The Aigüestortes i Estany de Sant Maurici National Park, unique in Catalonia, located in the middle of the Pyrenees between four counties with much to offer to the visitor. An unmissable event for hikers, nature lovers and wildlife observers. We invite you to discover this corner with the personal story told in first person by Francesc, one of Outdoor Adventour’s guides.
My relationship with the Aigüestortes i Estany de Sant Maurici National Park began 20 years ago, when I was still working as a computer scientist. At that time, I always looked forward to my holidays to escape from the city and enjoy my great passion: birdwatching and observation of other animals. The day I knew it was possible to observe the Alpine Marmot (Marmota marmota) in the park, I started planning a new getaway. This great rodent had disappeared from the Pyrenees years ago, but the French reintroduced it in 1948.

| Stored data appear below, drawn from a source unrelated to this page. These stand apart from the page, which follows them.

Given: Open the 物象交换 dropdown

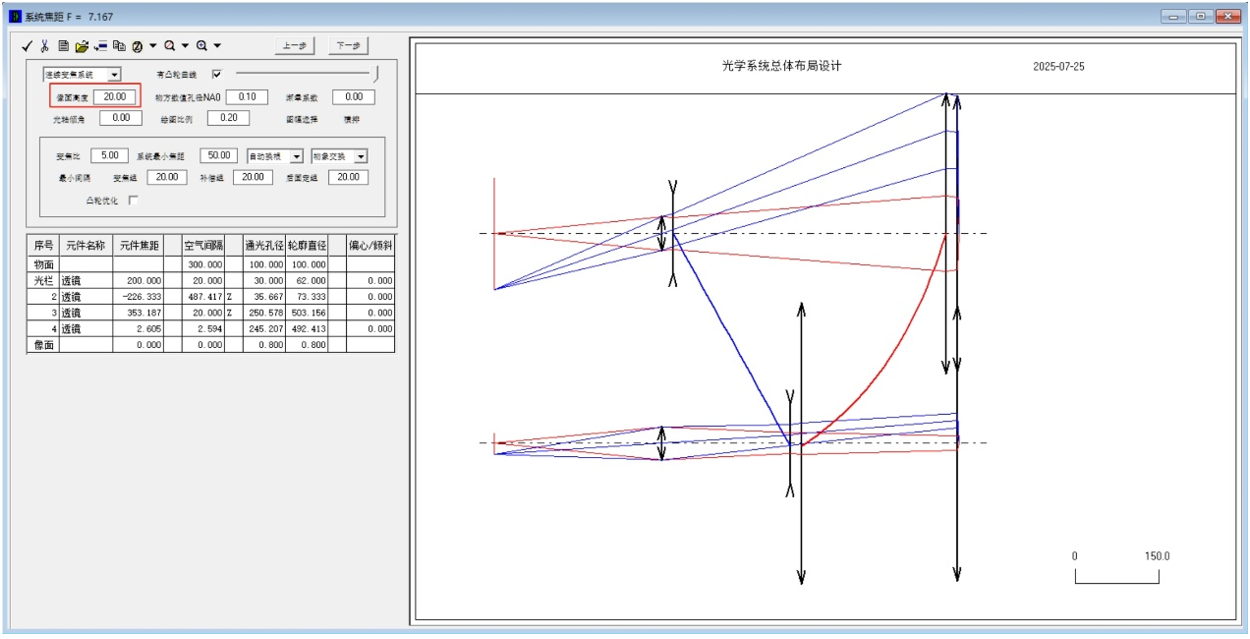Looking at the screenshot, I should coord(360,157).
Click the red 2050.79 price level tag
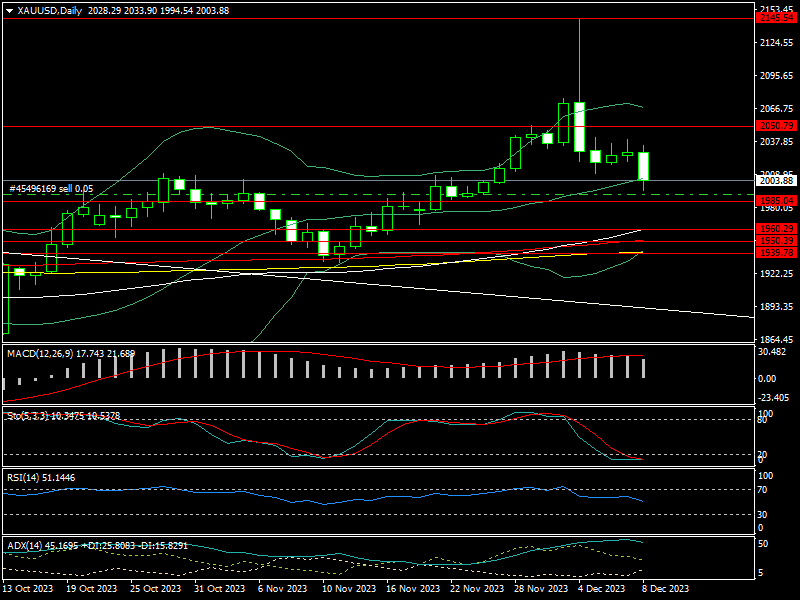The image size is (800, 600). tap(775, 126)
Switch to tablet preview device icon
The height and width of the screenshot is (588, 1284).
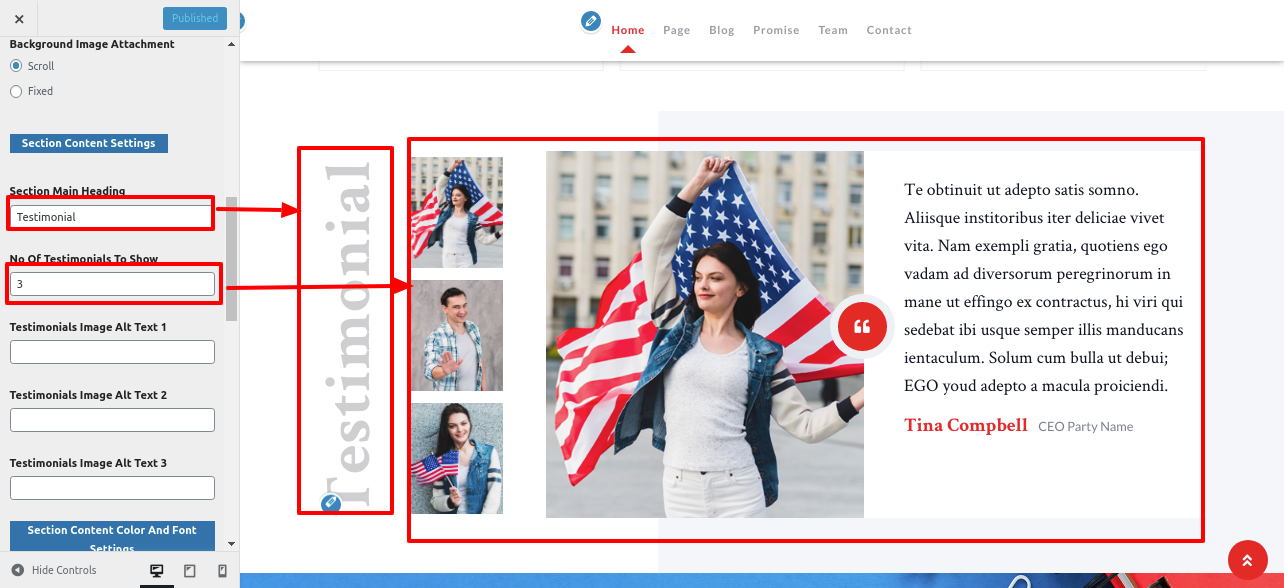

A few days later I unplugged the computer, hung my binoculars and, with some friends, travelled to the Pyrenees. We left the car in the parking lot of Prat de Pierró and started walking towards the refuge of Amitges (2,380 m), one of the guarded shelters of the Park. I was so happy to be there! Observing Chamois (Rupicapra rupicabra), finding trees pierced by woodpeckers, Common Crossbills (Loxia curvirostra) with its peculiar beak…
Finally, just before reaching the refuge, I heard a loud whistle. It was the signal of the marmots! I could see a group right away. They were on top of some stones basking in the sun. It was fantastic! I also saw a girl who, a little higher, was observing the same group of marmots. Later I found out she was the refuge guard. It was a weekend of discovery of the Park and I returned home with my batteries well charged!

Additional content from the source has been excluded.